I am trying to drill larger holes in cowrie shells for macrame
necklaces and bracelettes I am making. I am using a dremel tool
with some sort of bur. It keeps falling out of the universal chuck
I am using and the shell gets hot when I hold it still to drill.
Any suggestions?

Thanks,
Nicolette the Novice from New Yawk


#2

Yuki, First I would recommend you loose the Dremel and get a good
flex shaft. That way the motor will be isolated from your work…both
dust and water.

Second, get a good diamond burr the size and shape you want. It
will work more easily on the shell with less vibration.
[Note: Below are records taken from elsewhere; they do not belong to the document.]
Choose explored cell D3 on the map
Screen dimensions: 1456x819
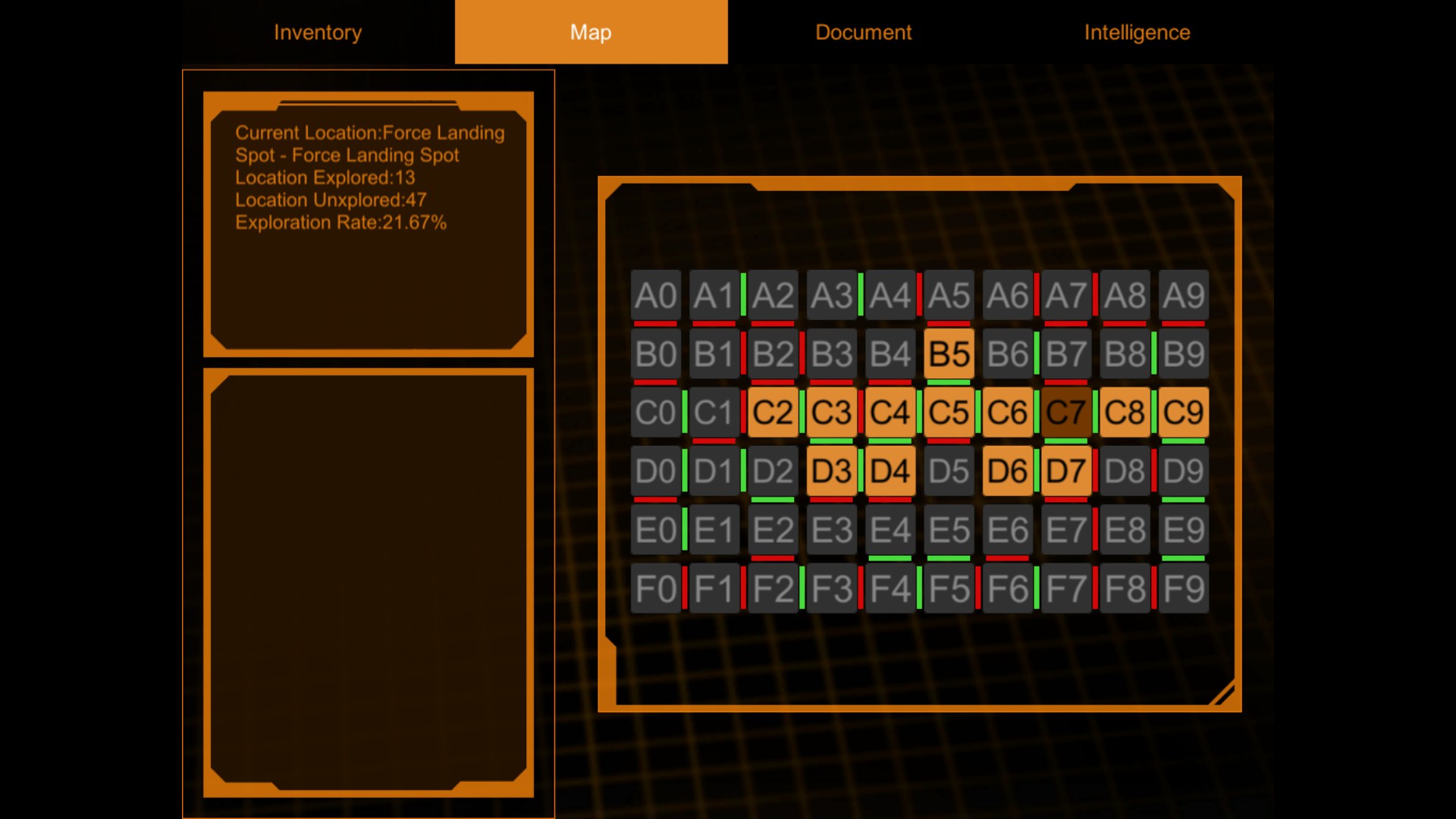click(x=832, y=471)
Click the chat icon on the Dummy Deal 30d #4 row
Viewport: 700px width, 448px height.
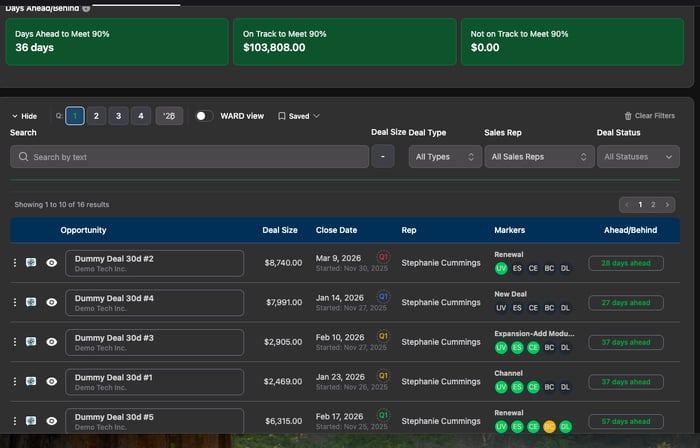tap(31, 302)
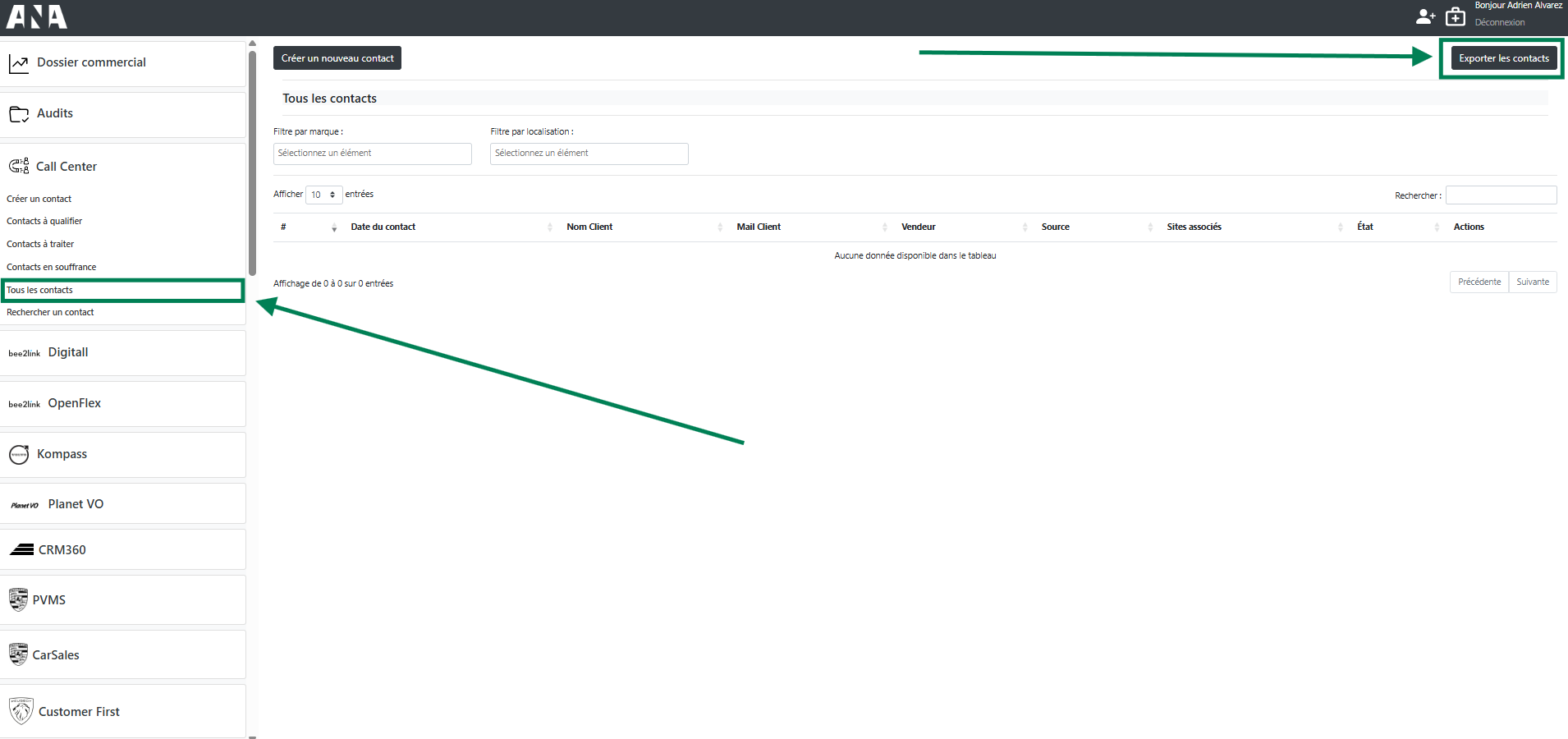Click Créer un nouveau contact button

point(337,58)
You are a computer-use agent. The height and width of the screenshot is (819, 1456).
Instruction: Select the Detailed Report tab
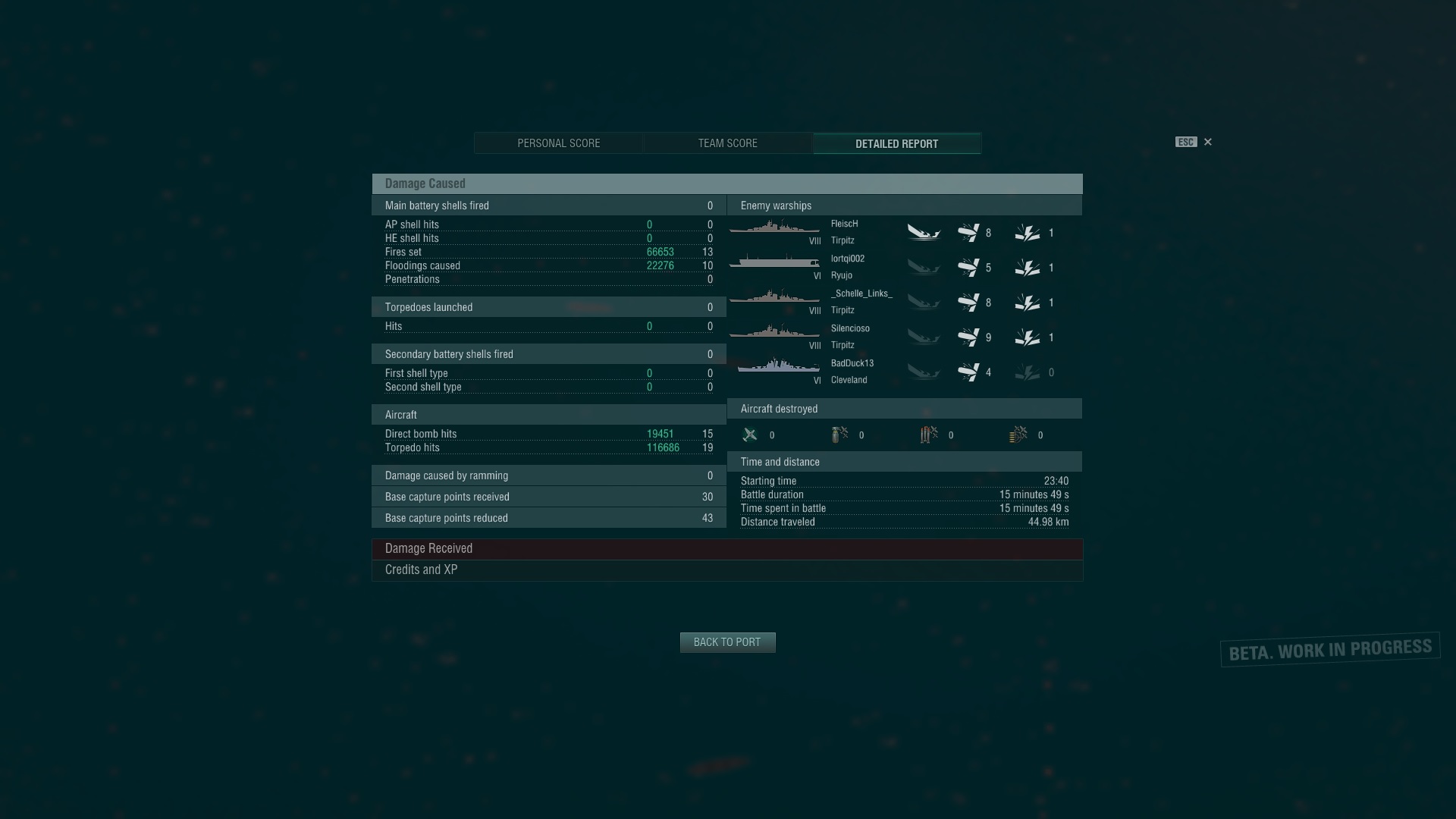897,143
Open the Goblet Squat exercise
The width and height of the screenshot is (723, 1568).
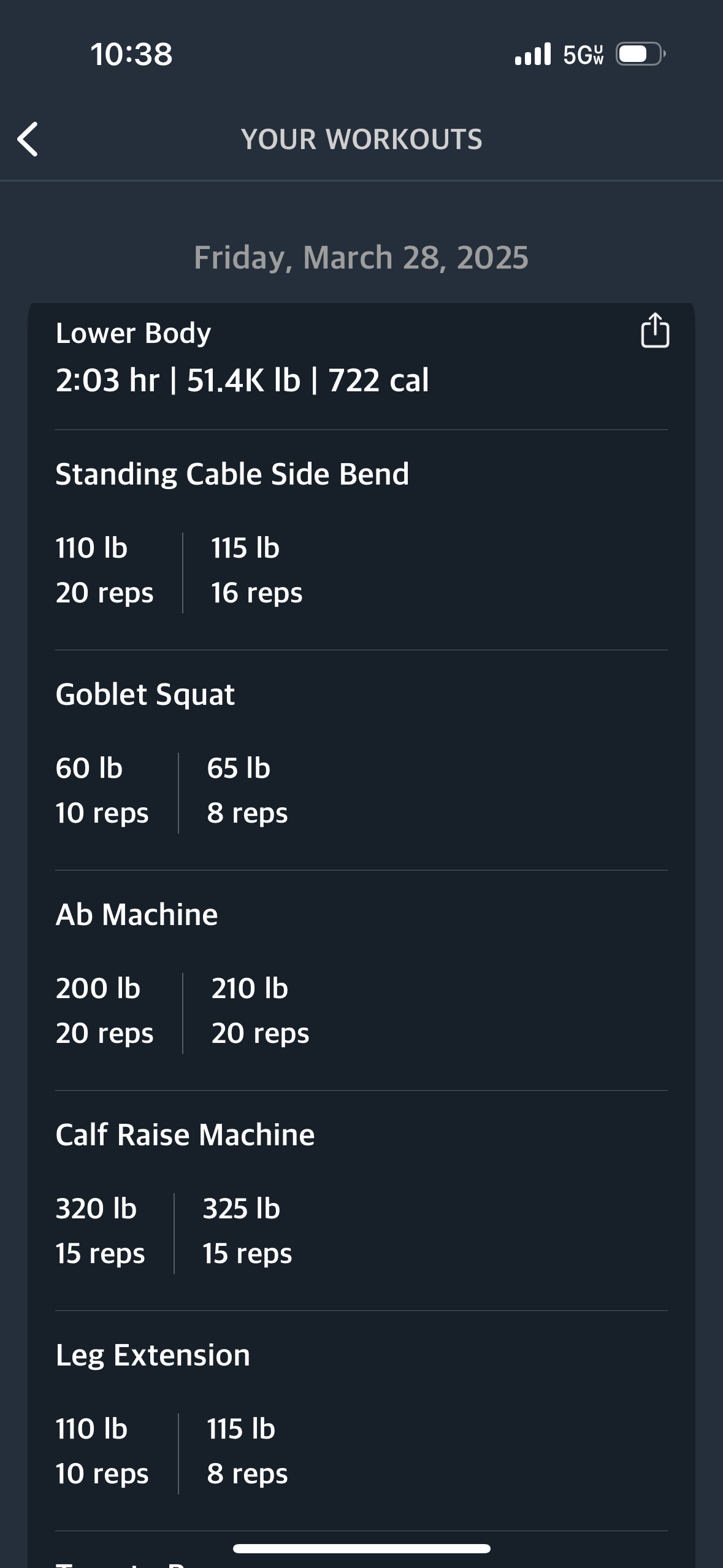coord(145,694)
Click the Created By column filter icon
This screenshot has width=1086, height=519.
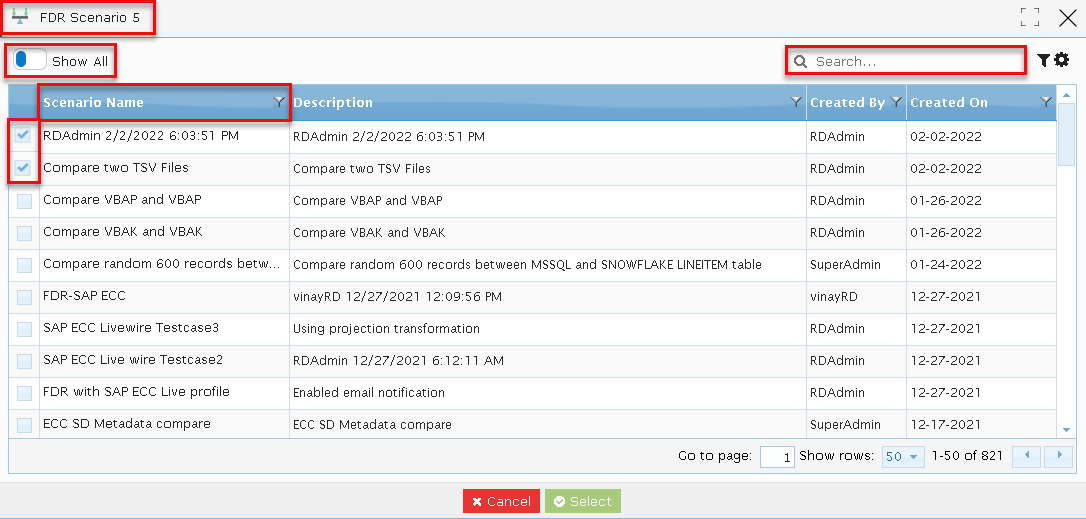point(896,102)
Third, use a liberal amount of water whilst drilling. If you can,
actually immerse the shell in water (hence the need for a flex shaft
so the water won’t get into the motor). Water will keep the drill
and shell cool, keep the drill hole clean and perhaps most
importantly, keep the dust out of your tender lungs!

Cheers from Don at The Charles Belle Studio in SOFL where simple
elegance IS fine jewelry! @coralnut2


#3
I am trying to drill larger holes in cowrie shells for macrame
necklaces and bracelettes I am making.  I am using a dremel tool
with some sort of bur.  It keeps falling out of the universal chuck
I am using and the shell gets hot when I hold it still to drill.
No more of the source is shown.